H. Drew Blackburn
Senior Staff Writer
Alisa Valdes, a Pulitzer Prize nominee and New York Times best-seller, spoke to a small informal group of students, faculty and fans about her life and career as a writer Tuesday night in the Business Leadership Building.
She came to support her memoir, “The Feminist and The Cowboy,” which chronicles nine months of a relationship she was in for three years.
After earning her master’s in journalism from Columbia University, Valdes said that The Boston Globe offered her a minority fellowship.
“It was one year at the Globe and one year at the smaller feeder papers,” she said. “And then you’re out of a job.”

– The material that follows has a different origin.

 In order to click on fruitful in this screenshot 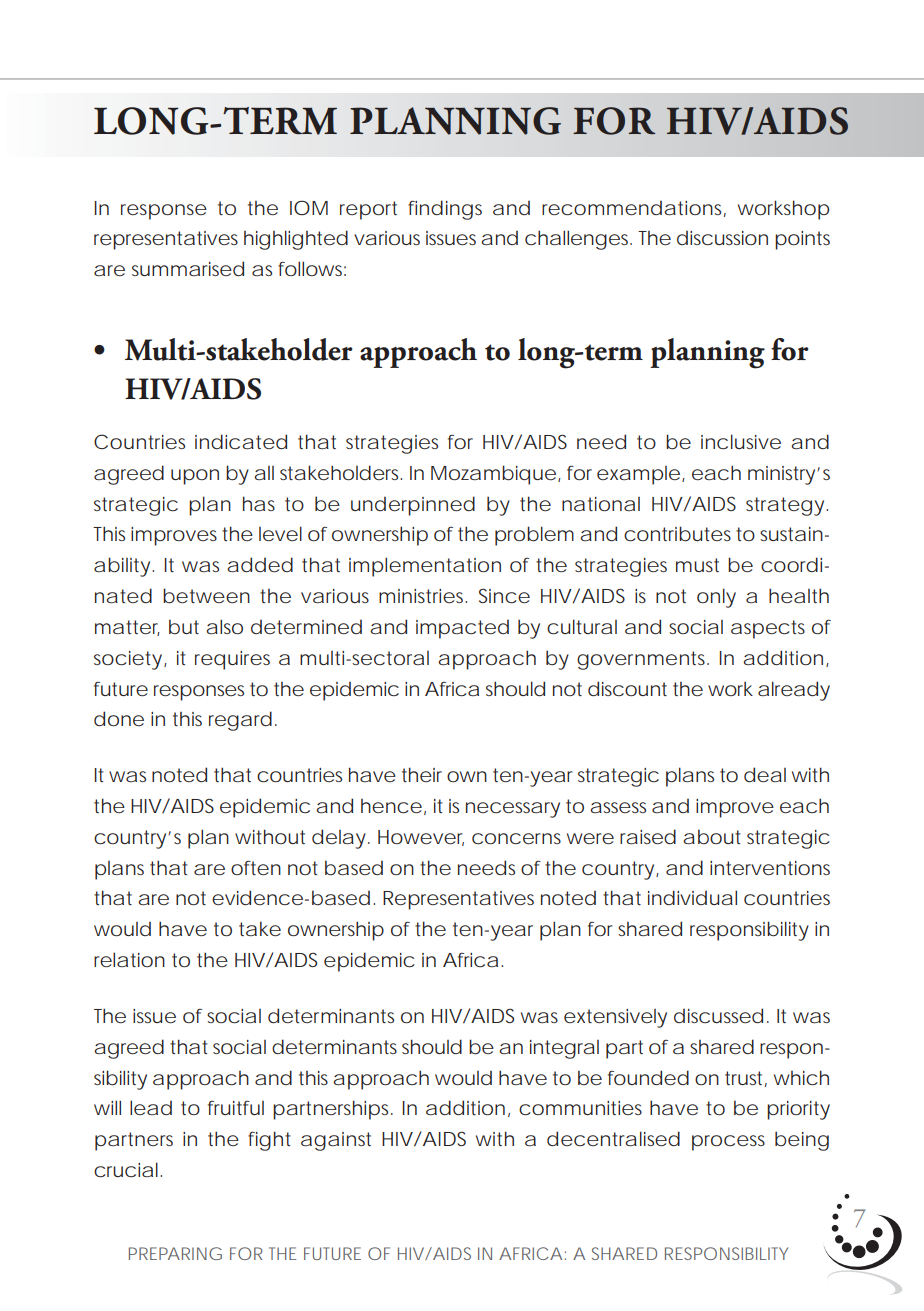, I will do `click(236, 1107)`.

She explained that the fellowship offered minority journalists an opportunity to gain two years worth of clips at The Boston Globe, but they were let go afterwards.
“They never had a minority long enough in the paper to rise to a position of power,” Valdes said.
She refused the fellowship and asked for a permanent position, which they gave to her.
Valdes resigned from her job at The Los Angeles Times, because over the course of her career at numerous newspapers, she said she felt news coverage was unjust – especially with Hispanics.
That sparked her transition into writing fiction.
“The only place I’ll be able to tell the truth – my truth – is in fiction,” she said.
Pre-RTVF sophomore Mallory Hagmann came to Valdes’ discussion hoping to learn something.
“I’m a writer and I’m actually trying to write a script that has romance in it,” she said. “I was trying to make it life-like and interesting, and I was hoping she might say a little bit about that.”
Hagmann said that she had not heard of Valdes before reading an email sent from the university, but Evelyn Moa, a senior manager in Dallas, made her way to Denton to see Valdes.
“She’s very big in the Latina community,” she said.
Moa said she found out about the discussion from the Sunday edition of Dallas Morning News. Since being introduced to Valdes’ work in 2003, Moa said that she has read most of Valdes’ books.
“The Feminist and The Cowboy” is the first nonfiction book Valdes has published.
Valdes hopes to turn her first novel “The Dirty Girls Social Club” into a feature film, and she’s started a nonprofit organization, the Latino Literacy Initiative.